Cloud Cost Tagging Strategy: Make Every Dollar Traceable
The $400K Question Nobody Could Answer
Last year, a VP asked a simple question at my previous company: "Which product team is responsible for the $400K/month AWS bill?" Nobody could answer it. Not engineering leadership, not the platform team, not finance. The bill was one giant blob.
That's what happens without a tagging strategy. You can't optimize what you can't attribute. You can't hold teams accountable for costs they can't see. And you definitely can't forecast when your cost data is a black box.
Here's the breakdown of untagged resources I typically see at companies without enforcement:
| Company Stage | Untagged Resources | Monthly Unattributable Spend |
|---|---|---|
| Startup (< $50K/mo) | 40-60% | $20K-$30K |
| Growth ($50K-$200K/mo) | 50-70% | $25K-$140K |
| Enterprise ($200K+/mo) | 30-50% | $60K-$100K+ |
If you can't attribute it, you can't reduce it. Let's fix that.
The Minimum Viable Tag Set
I've seen companies with 30+ required tags. Nobody fills them in. Nobody enforces them. They're garbage data. Start with the minimum that gives you real cost visibility.
Required Tags (enforce these)
| Tag Key | Example Values | Purpose |
|---|---|---|
team | platform, payments, search | Cost allocation by team |
service | api-gateway, user-service | Cost allocation by service |
environment | production, staging, dev | Separate prod from non-prod costs |
cost-center | CC-1001, CC-2045 | Maps to finance cost centers |
managed-by | terraform, manual, cdk | Track IaC coverage |
Recommended Tags (encourage but don't block on)
| Tag Key | Example Values | Purpose |
|---|---|---|
project | q1-migration, perf-improvements | Temporary project tracking |
data-classification | public, internal, pii | Security + compliance |
backup-policy | daily, weekly, none | Backup automation |
expiry-date | 2026-06-01 | Auto-cleanup for temporary resources |
Five required tags. That's it. You can add more later, but start with five that people will actually use consistently.

GIVEN INFORMATION
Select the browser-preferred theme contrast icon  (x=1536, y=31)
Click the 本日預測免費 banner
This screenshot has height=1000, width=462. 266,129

WHAT THIS EXERCISE ASKS
1) Answer these questions about the cloud cost tagging article.
(a) What monthly AWS bill did nobody at the author's previous company manage to attribute to a product team?
(b) What share of resources goes untagged at growth-stage companies, according to the article's table?
(c) What is the stated purpose of the managed-by tag?
2) Carry the cloud cost tagging article forward from the point where it stops, writing its next part.

FINAL RESULTS
1)
(a) $400K per month.
(b) 50-70%.
(c) To track IaC coverage.

2)
Step 1: Enforce Tags in Terraform
This is your first line of defense. If a resource can't be created without tags, the problem solves itself.
Terraform Provider Default Tags
Set org-wide defaults that apply to every resource:
provider "aws" {
region = "us-east-1"
default_tags {
tags = {
managed-by = "terraform"
environment = var.environment
team = var.team
cost-center = var.cost_center
}
}
}
variable "environment" {
type = string
validation {
condition = contains(["production", "staging", "dev", "sandbox"], var.environment)
error_message = "Environment must be one of: production, staging, dev, sandbox."
}
}
variable "team" {
type = string
validation {
condition = can(regex("^[a-z][a-z0-9-]+$", var.team))
error_message = "Team name must be lowercase alphanumeric with hyphens."
}
}
variable "cost_center" {
type = string
validation {
condition = can(regex("^CC-[0-9]{4}$", var.cost_center))
error_message = "Cost center must match format CC-XXXX."
}
}
Now every aws_* resource gets these tags automatically. No developer action required.
Custom Validation Module
For the service tag (which is resource-specific), enforce it at the module level:
# modules/tagged-resource/variables.tf
variable "required_tags" {
type = object({
service = string
})
validation {
condition = length(var.required_tags.service) > 0
error_message = "The 'service' tag is required and cannot be empty."
}
}
# modules/tagged-resource/main.tf
locals {
enforced_tags = merge(var.required_tags, {
terraform-module = "tagged-resource"
})
}
Pre-Commit Hook with tflint
Catch missing tags before code even hits CI:
# .tflint.hcl
plugin "aws" {
enabled = true
version = "0.30.0"
source = "github.com/terraform-linters/tflint-ruleset-aws"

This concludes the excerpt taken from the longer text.